Seasonal cause and effect
The swallows have all gone. In the last two weeks, there has been no sign of them. One ornithological website, which reports on their arrival and departure each year, carries a report from Yorkshire showing a chart of the dates. The birds have consistently arrived in mid-April and departed in mid to late September, until this year. This year, they left Yorkshire on 23rd August.
The initial reaction in a rural community would be that the early migration is indicative of a hard winter to come, but might it not also be indicative of the fact that the very hot weather in June and July brought forth a plentiful supply of insects for the birds, which are aerial eaters?
Berries not usually ripe until the beginning of the new school year were appearing in abundance by the end of July. As with the departure of the swallows, the early fruits would be seen as a sign of severe chill and ice and snow, yet their early ripening could not be determined by what might lie in the future, only by what had already taken place – a very hot and a very dry summer.
Lest the augurs seem to point only in one direction, there was a courtship between two pigeons on the village green this evening. Do they have broods so late in the year? And, if they do, would this be the second or third brood of the summer? Is the pigeons’ behaviour a sign of a mild winter? Or is it a sign of birds confused by the erratic weather conditions during the course of the year?
Uncertainty seems the only certainty at the moment, an uncertainty that recalls a humorous story from the United States:
It was October and the native Americans on a remote reservation asked their new chief if the coming winter was going to be cold or mild. Since he was a Chief in a modern society, he had never been taught he old secrets, when he looked at the sky he couldn’t tell what the winter was going to be like.Nevertheless, to be on the safe side he told his tribe that the winter was indeed going to be cold and that the members of the village should collect firewood to be prepared. But being a practical leader, after several days he got an idea. He went to the phone booth, called the National Weather Service and asked, “Is the coming winter going to be cold?”
“It looks like this winter is going to be quite cold,” the meteorologist at the weather service responded. So the chief went back to his people and told them to collect even more firewood in order to be prepared.
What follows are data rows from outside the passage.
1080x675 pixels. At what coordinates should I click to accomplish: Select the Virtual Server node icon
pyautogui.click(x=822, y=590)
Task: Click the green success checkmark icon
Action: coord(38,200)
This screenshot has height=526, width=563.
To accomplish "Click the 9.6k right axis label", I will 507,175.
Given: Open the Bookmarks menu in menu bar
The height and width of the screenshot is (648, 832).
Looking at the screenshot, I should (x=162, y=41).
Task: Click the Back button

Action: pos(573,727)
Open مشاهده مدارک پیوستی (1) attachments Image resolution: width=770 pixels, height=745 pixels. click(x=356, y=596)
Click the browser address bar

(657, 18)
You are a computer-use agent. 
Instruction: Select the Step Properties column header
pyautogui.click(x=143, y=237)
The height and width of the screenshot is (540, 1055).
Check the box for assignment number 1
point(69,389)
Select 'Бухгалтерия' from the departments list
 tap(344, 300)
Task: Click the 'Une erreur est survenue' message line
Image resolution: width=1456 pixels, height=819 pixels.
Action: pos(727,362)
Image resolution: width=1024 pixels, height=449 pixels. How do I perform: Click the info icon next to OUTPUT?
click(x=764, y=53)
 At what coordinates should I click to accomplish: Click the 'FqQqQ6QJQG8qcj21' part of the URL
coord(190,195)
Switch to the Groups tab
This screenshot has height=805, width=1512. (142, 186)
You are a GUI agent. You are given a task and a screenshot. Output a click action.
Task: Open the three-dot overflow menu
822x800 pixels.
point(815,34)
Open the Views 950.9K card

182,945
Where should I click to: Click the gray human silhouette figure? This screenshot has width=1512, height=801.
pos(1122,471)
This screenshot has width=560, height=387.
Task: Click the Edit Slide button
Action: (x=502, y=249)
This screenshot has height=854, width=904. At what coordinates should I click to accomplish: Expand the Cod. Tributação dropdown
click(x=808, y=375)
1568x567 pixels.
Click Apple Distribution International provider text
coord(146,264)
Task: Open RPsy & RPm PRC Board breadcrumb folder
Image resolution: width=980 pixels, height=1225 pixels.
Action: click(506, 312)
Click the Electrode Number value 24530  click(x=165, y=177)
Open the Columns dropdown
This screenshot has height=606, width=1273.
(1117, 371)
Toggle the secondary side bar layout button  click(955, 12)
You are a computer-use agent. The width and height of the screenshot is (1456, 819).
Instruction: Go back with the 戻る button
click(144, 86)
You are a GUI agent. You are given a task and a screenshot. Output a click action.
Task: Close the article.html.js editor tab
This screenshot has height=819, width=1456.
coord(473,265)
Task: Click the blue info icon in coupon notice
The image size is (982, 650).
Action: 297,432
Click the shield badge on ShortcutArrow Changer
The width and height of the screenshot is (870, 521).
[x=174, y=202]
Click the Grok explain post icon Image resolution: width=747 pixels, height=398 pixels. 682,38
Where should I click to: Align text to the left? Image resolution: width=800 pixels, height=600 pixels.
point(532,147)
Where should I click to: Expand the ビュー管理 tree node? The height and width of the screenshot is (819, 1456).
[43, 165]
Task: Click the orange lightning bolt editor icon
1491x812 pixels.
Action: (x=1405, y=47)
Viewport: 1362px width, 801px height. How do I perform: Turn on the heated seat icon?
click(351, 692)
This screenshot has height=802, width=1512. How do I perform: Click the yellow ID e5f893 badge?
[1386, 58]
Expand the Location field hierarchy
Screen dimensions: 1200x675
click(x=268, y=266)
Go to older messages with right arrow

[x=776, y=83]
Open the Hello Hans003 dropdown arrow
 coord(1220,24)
A week later he called the National Weather Service again. “Does it still look like it is going to be a very cold winter?”
“Yes,” the man at National Weather Service again replied, “it’s going to be a very cold winter.” The chief again went back to his people and ordered them to collect every scrap of firewood they could find.
Two weeks later the chief called the National Weather Service again. “Are you absolutely sure that the winter is going to be very cold?”
“Absolutely,” the man replied. “It’s looking more and more like it is going to be one of the coldest winters ever.”
“How can you be so sure?” the chief asked.
The weatherman replied, “We’re sure it’s going to be cold because the people on the reservation are collecting firewood like crazy!”